*EXERCISES TO COMPLETE*
[1] In the essay on friendship, what does the writer say real friends reconnect like?
[2] From the essay on friendship, copy the passage starting with "It’s fear. Fear" and going on through "who transcended circumstances.".

*TEXT*
Friendship in these pandemic times

My friends are never out of my mind
I have several times a day where I would love to talk to them but I don’t. I don’t send a message. Or meme. I don’t say anything about anything happening. I am silent.

It’s fear. Fear that I’ll fall flat. That I’m tolerated not liked. It starts when you realize who you think that they think you are, who you think you are, is not who you really are.

You’re real friends see past the mask you are using to protect yourself. Past posture and phrase.

And you’re left with this raw exposed self. And you can hide or distance yourself. Not on purpose, but you never thought there would ever be people who wanted to hang out who transcended circumstances.

Not work friends, not writing friends. Though that’s where you met. Real friends. Who are just as bad about reaching out as you are. But who, when one of you does, reconnect like magnets.

Intoxicating friendship. The kind you crave.

*RAW DATA*
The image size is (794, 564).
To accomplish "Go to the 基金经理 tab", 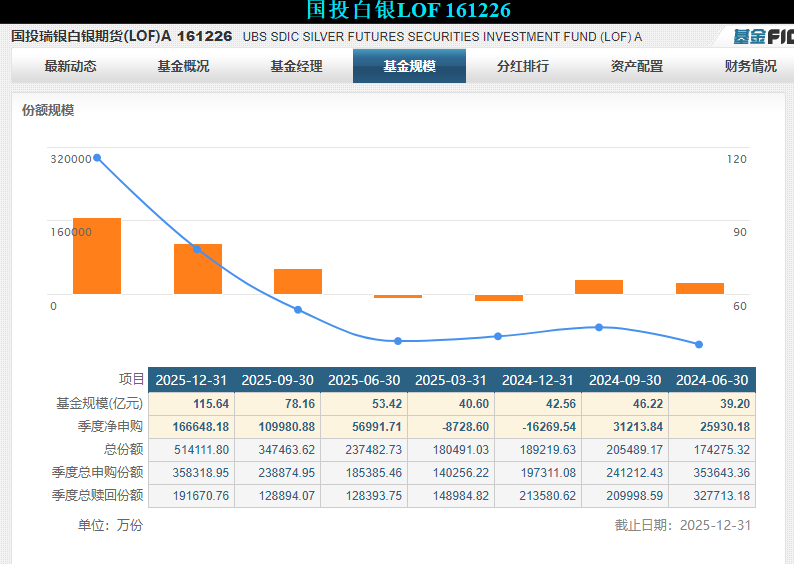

*RESULTS BY TASK*
[1] Like magnets.

[2]
It’s fear. Fear that I’ll fall flat. That I’m tolerated not liked. It starts when you realize who you think that they think you are, who you think you are, is not who you really are.

You’re real friends see past the mask you are using to protect yourself. Past posture and phrase.

And you’re left with this raw exposed self. And you can hide or distance yourself. Not on purpose, but you never thought there would ever be people who wanted to hang out who transcended circumstances.